Section 5. Payment of Awards
(a) Certification. Following the conclusion of the Performance Period of an Award, the Committee shall certify in writing whether the Performance Goals for that Performance Period have been achieved, or certify the degree of achievement, if applicable.
(b) Payment. Upon certification of the Performance Goals for a Cash-Based Award, the Committee shall determine the amount of payment to the Participant pursuant to the Award, if any. Upon certification of the Performance Goals for a Share-Based Award, the Committee shall determine the number of Common Shares, Restricted Shares and/or Share Units payable to the Participant pursuant to the Award, if any. Notwithstanding the foregoing, both Cash-Based Awards and Share-Based Awards may be paid in any combination of cash, Common Shares, Restricted Shares and/or Share Units, as determined by the Committee in its discretion, based upon the Fair Market Value of the Common Shares at the time of payment.
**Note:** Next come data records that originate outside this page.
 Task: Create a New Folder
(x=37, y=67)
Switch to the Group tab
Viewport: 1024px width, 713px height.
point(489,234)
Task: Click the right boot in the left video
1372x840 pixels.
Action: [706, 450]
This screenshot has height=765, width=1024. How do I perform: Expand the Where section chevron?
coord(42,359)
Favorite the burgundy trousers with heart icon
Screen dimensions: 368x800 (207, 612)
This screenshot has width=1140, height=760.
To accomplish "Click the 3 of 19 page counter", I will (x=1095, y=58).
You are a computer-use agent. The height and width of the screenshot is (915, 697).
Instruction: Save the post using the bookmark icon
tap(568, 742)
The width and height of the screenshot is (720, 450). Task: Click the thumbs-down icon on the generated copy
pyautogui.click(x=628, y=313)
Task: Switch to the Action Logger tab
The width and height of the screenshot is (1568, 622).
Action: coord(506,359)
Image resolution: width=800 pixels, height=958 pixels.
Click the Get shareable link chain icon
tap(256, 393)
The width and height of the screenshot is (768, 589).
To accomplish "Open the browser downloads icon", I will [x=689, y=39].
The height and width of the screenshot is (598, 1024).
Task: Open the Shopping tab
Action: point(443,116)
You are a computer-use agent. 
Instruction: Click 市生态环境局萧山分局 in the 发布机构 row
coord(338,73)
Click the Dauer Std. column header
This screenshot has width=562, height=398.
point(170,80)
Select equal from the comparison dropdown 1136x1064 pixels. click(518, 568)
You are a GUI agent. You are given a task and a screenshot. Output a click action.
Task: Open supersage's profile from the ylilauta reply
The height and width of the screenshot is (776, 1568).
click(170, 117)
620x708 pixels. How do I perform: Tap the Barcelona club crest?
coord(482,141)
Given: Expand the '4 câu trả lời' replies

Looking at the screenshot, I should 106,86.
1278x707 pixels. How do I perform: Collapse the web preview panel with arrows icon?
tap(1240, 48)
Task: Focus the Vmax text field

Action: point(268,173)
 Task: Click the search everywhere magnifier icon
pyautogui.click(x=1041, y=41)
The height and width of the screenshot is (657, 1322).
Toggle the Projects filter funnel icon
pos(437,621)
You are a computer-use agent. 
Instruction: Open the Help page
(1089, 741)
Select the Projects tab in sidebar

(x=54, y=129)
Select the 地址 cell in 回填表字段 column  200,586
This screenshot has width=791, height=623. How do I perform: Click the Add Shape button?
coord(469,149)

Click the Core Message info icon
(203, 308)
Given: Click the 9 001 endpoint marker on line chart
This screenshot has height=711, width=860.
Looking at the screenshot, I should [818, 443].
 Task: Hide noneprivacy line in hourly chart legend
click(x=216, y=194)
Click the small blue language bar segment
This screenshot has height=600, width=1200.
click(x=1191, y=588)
(c) Share Restrictions. Any Common Shares, Restricted Shares or Share Units payable in respect of an Award shall be subject to such terms, conditions, restrictions and/or limitations as the Committee shall determine in its discretion. Any Common Shares that become payable under an Award shall be paid from the Common Shares authorized under the Company’s 2006 Share Incentive Plan or any successor plan, and shall be subject to the terms and conditions of such plan.
(d) Employment Requirement. In the event of the termination of employment of a Participant with the Company or a subsidiary before the payment of an Award, the Award shall be forfeited and automatically be cancelled without further action of the Company or the Committee, subject to such conditions as may be approved by the Committee for certain circumstances of termination of employment, such as death or disability, if approved by the Committee in its sole discretion.
(e) Tax Withholding. Any payment under this Plan shall be subject to applicable federal, state or local income and employment taxes and any other amounts that the Company is required by law to deduct and withhold from such payment.
(f) Deferral of Payments. The Committee may in its discretion grant an Award that provides a Participant the opportunity to elect in writing to defer up to 100% of the payment of amounts payable under the Award, with the election to be made in the manner specified by the Committee. The Committee may in its discretion provide for interest or other investment return on any such deferred amounts.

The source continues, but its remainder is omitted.